Jabiru Aircraft Pty Ltd
- Type: Proprietary limited company
- Industry: Aerospace manufacturing
- Founded: 1988
- Headquarters: Bundaberg, Australia
- Key people: Rodney Stiff
- Products: Light aircraft and aircraft engines
- Website: www.jabiru.net.au

= Jabiru Aircraft =

Australian aircraft manufacturer

Jabiru Aircraft Pty Ltd is an Australian aircraft manufacturer that produces a range of kit- and ready-built civil light aircraft in Bundaberg, Queensland. The company also designs and manufactures a range of light aircraft engines. Types past and present include microlights (Ultralight or ULM), including the Calypso, two-seat trainers and recreational aircraft (J120/J160/ J170/J230) and four-seat aircraft (J400/J430/J450).

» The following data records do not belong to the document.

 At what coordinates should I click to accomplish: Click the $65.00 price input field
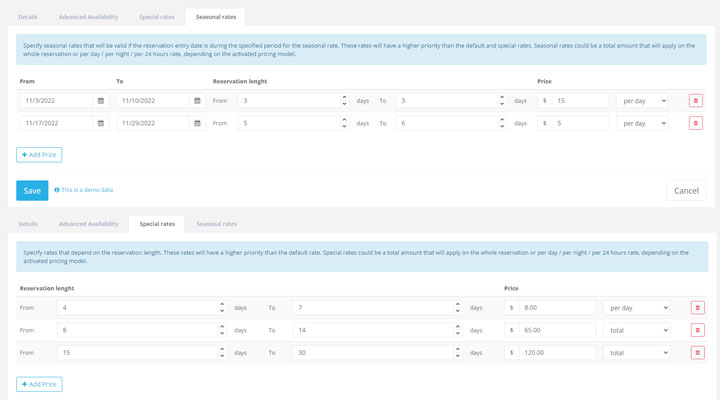coord(557,330)
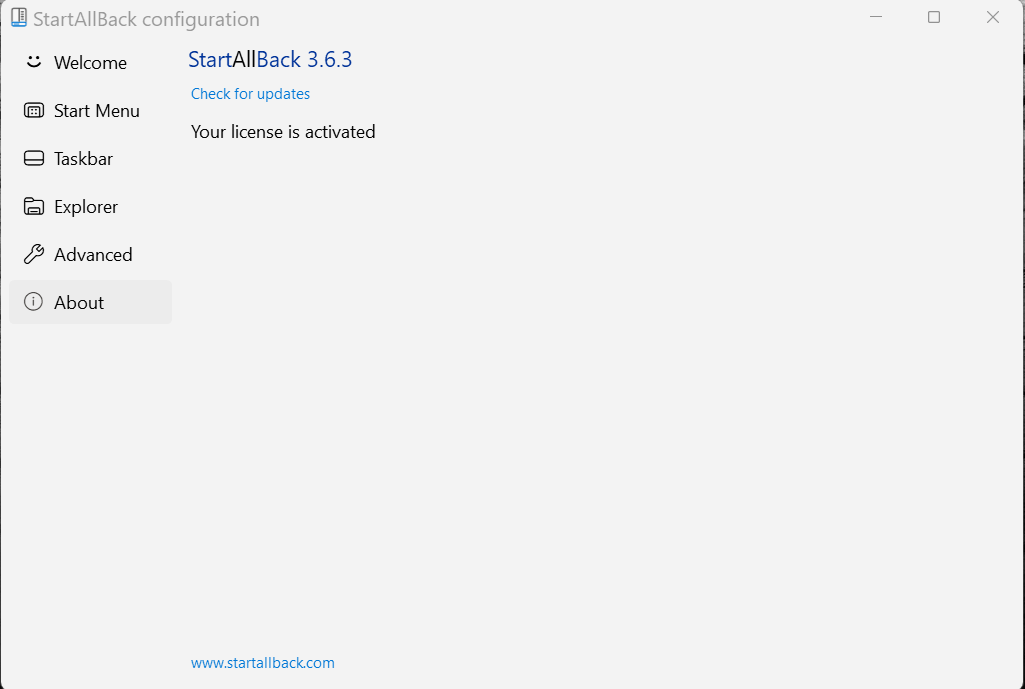Click the About info circle icon
This screenshot has height=689, width=1025.
[33, 301]
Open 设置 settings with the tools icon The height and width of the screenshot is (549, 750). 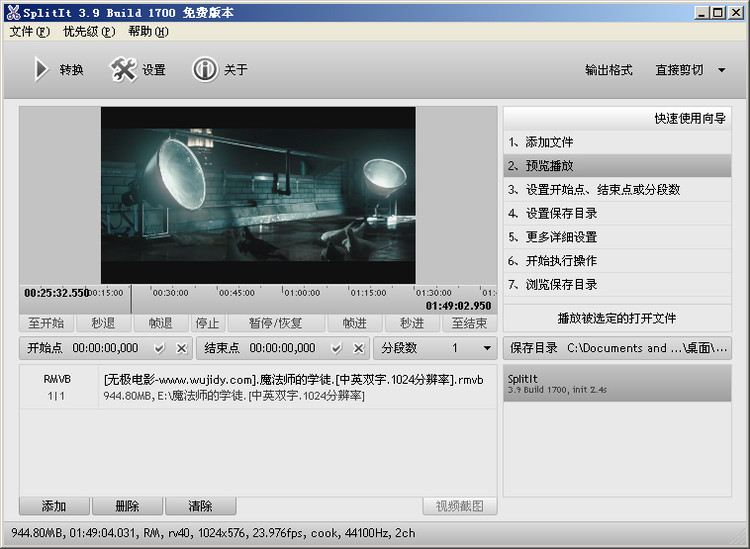point(123,70)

The aircraft are built largely of composite materials and are conventional high-wing monoplanes with typically tricycle undercarriage. Taildragger versions were produced in the early days of Jabiru. The wings could be removed for ease of storage or transportation.

Use of modern composite techniques has resulted in a strong yet light structure. The aircraft are designed around the pilot and passengers, being spacious and comfortable for touring, yet with a small footprint and frontal profile. Controls include a centrally mounted control column, brake and trim lever.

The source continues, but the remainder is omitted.